836 reviews144 followers
June 4, 2015
A compendium of the colorful posters and promotion displays of Time Square

This is book is full of colorful posters, promotions, advertisements and billboards that appeared in and around the New York’s famed Times Square right from the Golden age of Broadway. There is energy, glamor and allure in its signs. The burlesques and Ziegfeld follies always had an element of eroticism in its depiction, but then again this is Time Square, ground zero for the promotion of the products of entertainment industry since its beginning. In 1915, D. W. Griffith opened his epic “Birth of a Nation” in Times Square and its success encouraged others to use this spot.
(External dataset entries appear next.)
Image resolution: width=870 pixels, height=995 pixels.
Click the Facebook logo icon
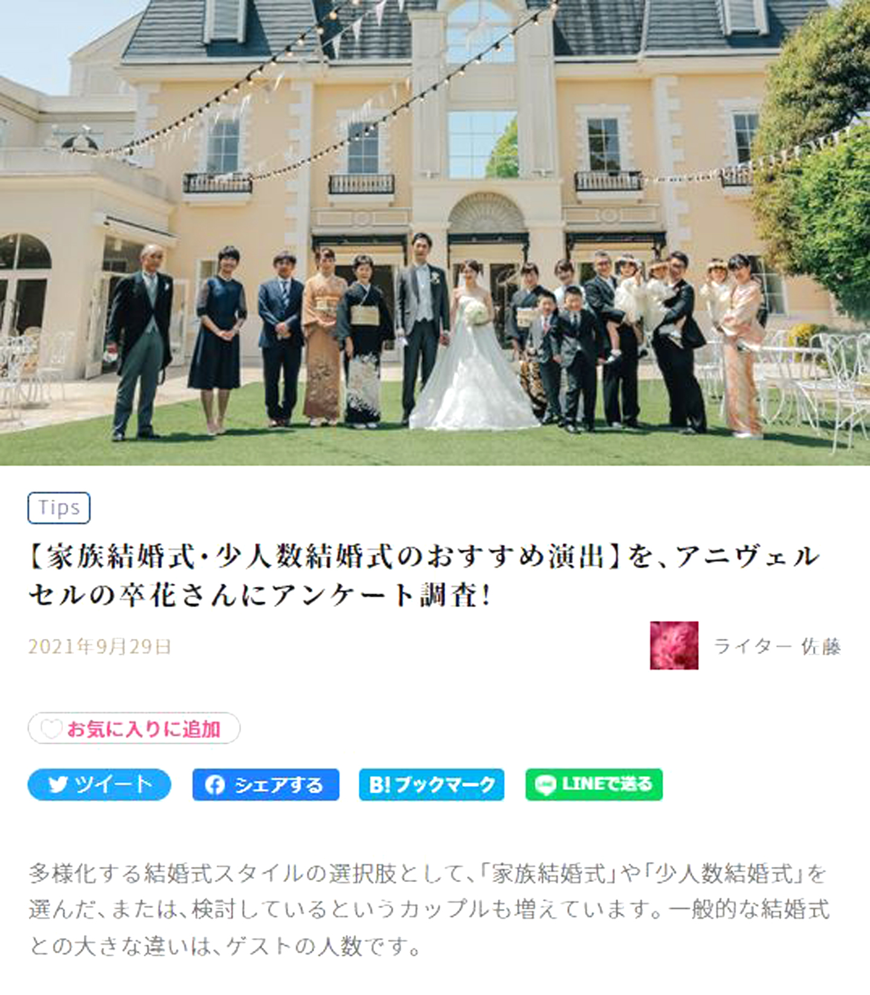point(214,785)
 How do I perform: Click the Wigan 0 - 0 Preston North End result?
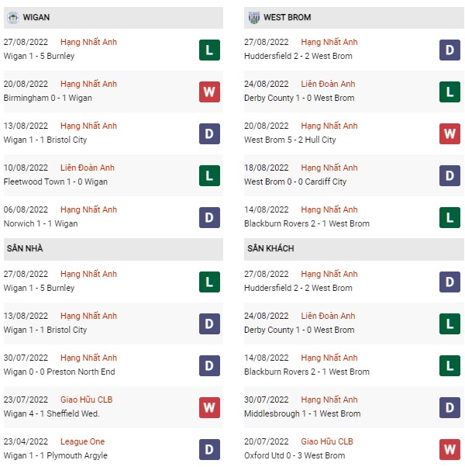pos(59,372)
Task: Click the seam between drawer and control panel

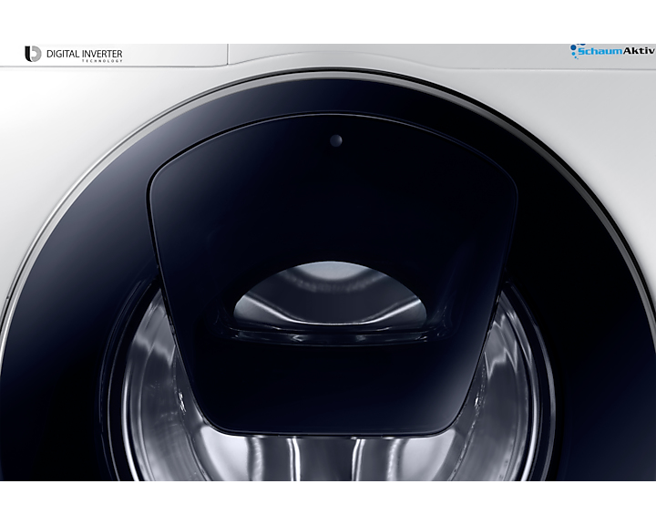Action: pos(228,55)
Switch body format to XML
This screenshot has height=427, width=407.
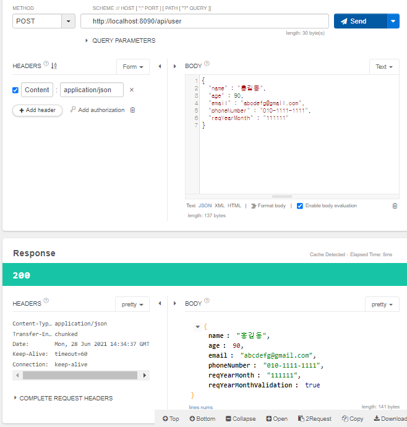[x=220, y=205]
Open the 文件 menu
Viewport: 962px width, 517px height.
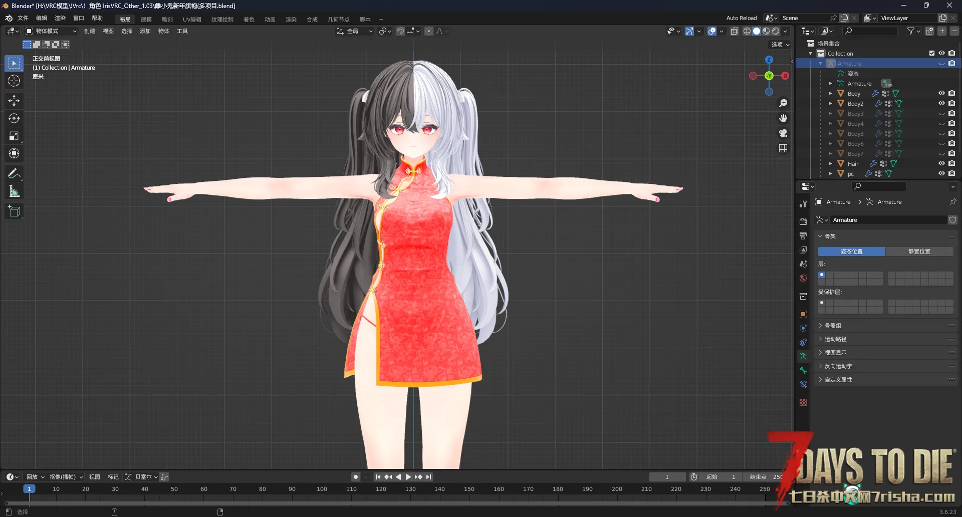[23, 18]
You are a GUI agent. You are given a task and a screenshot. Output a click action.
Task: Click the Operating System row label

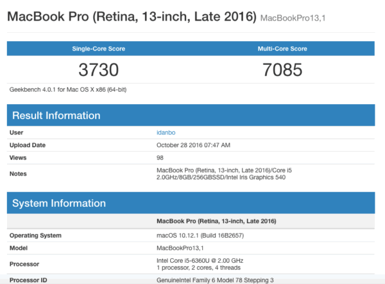pyautogui.click(x=36, y=235)
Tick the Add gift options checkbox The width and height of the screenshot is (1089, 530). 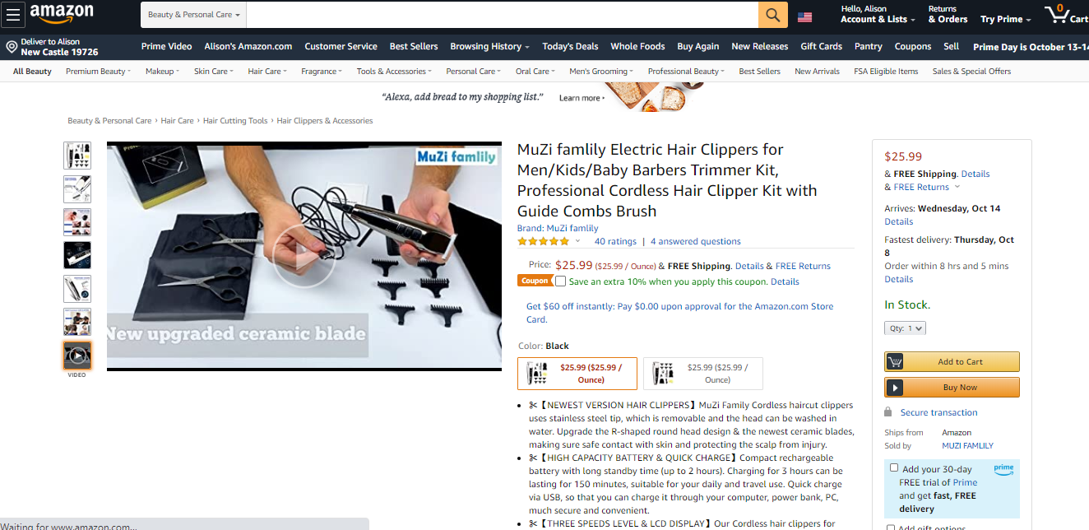pos(891,528)
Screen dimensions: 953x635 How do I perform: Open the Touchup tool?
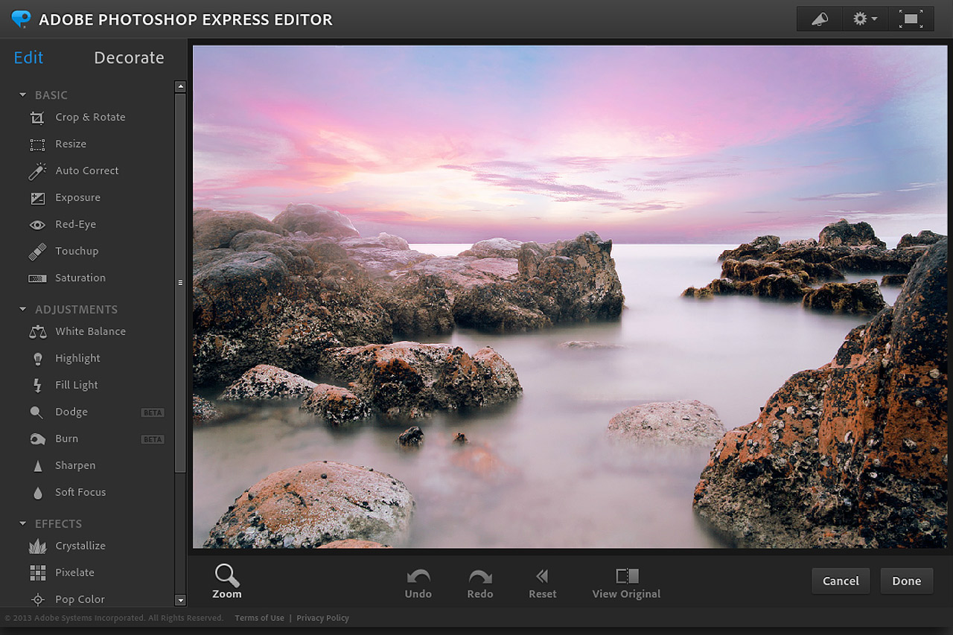(75, 251)
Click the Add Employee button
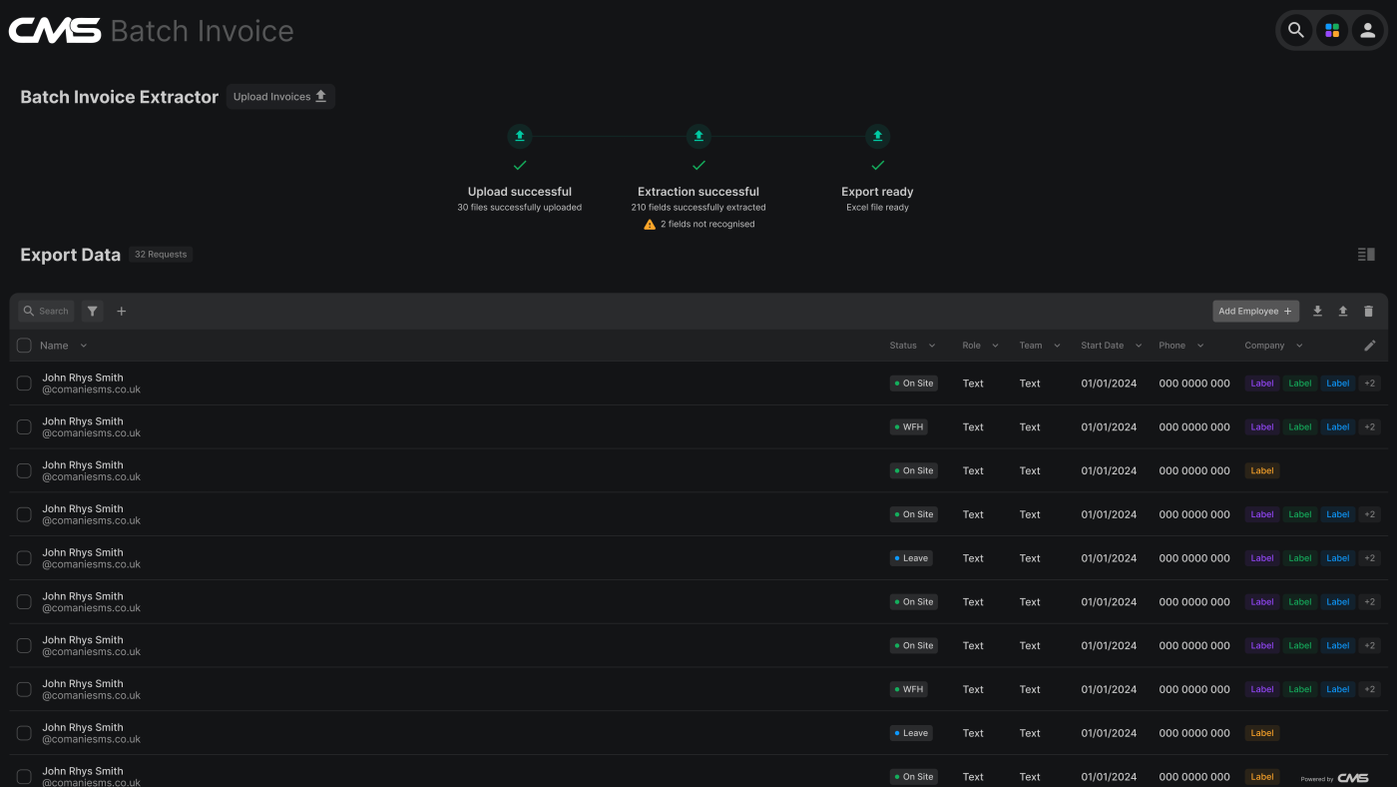This screenshot has height=787, width=1397. [x=1255, y=311]
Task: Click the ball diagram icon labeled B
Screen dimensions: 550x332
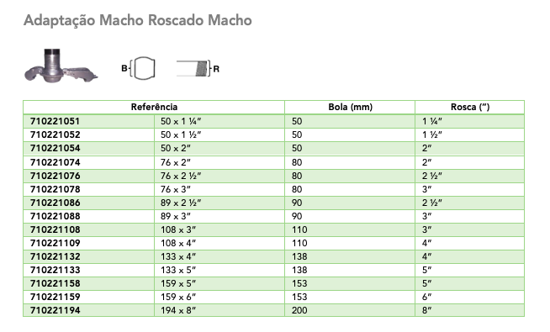Action: pos(139,68)
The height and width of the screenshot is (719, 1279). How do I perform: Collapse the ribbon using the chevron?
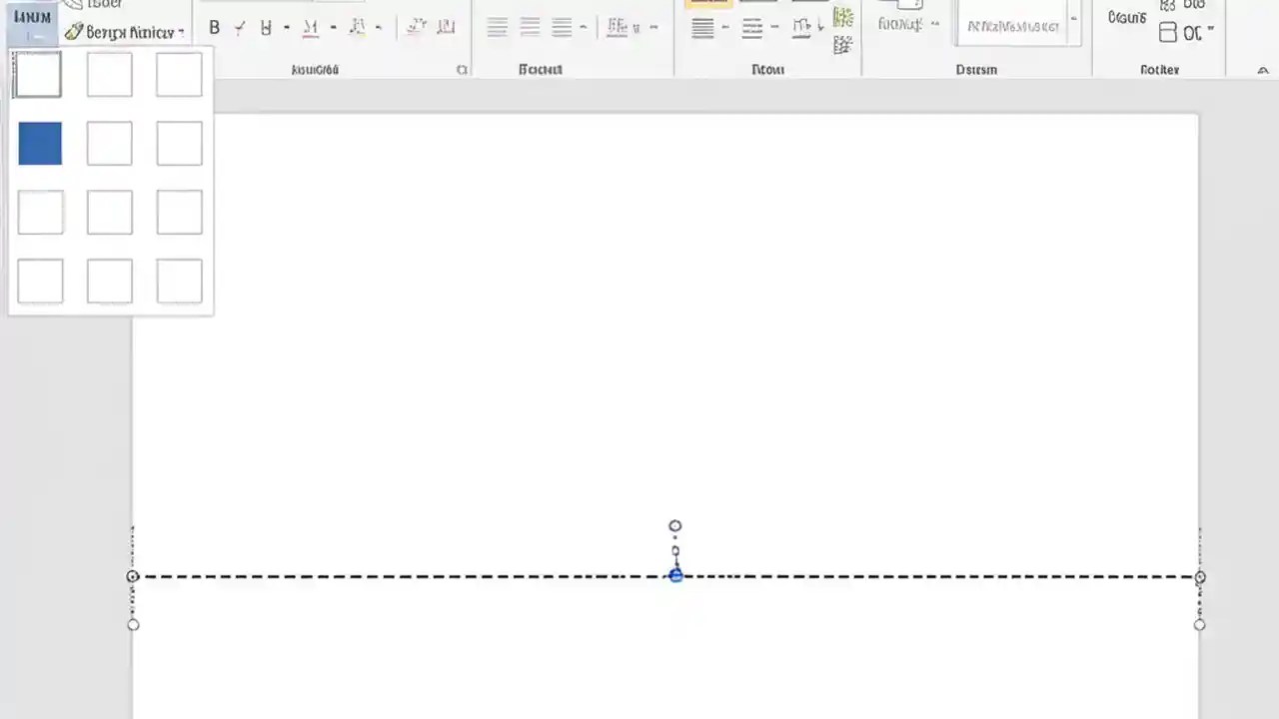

The highlights of the book includes; front of Times Square subway station in 1904; the 1937 picture of New Year’s eve celebration; advertisement poster for the Broadway show, “Ghetto” in 1899; still photographs of the 1933 film “42nd Street” filmed at Times Square; song sheets and theatrical posters of “Ziegfeld Follies;” the front pages of Theater Magazine (1931); the front of Elting Burlesque Theater (1931); the 1936 movie poster of “The Great Ziegfeld” and the 1937 movie poster of star-studded “Stage Door;” and the unravelling of 40 feet figure of Elvis Presley for his show, “Love me Tender” (1956). There are quite a few colorful presentations of the posters and billboards that are worth looking into. This book certainly interests any reader interested in the history of Manhattan and Times Square.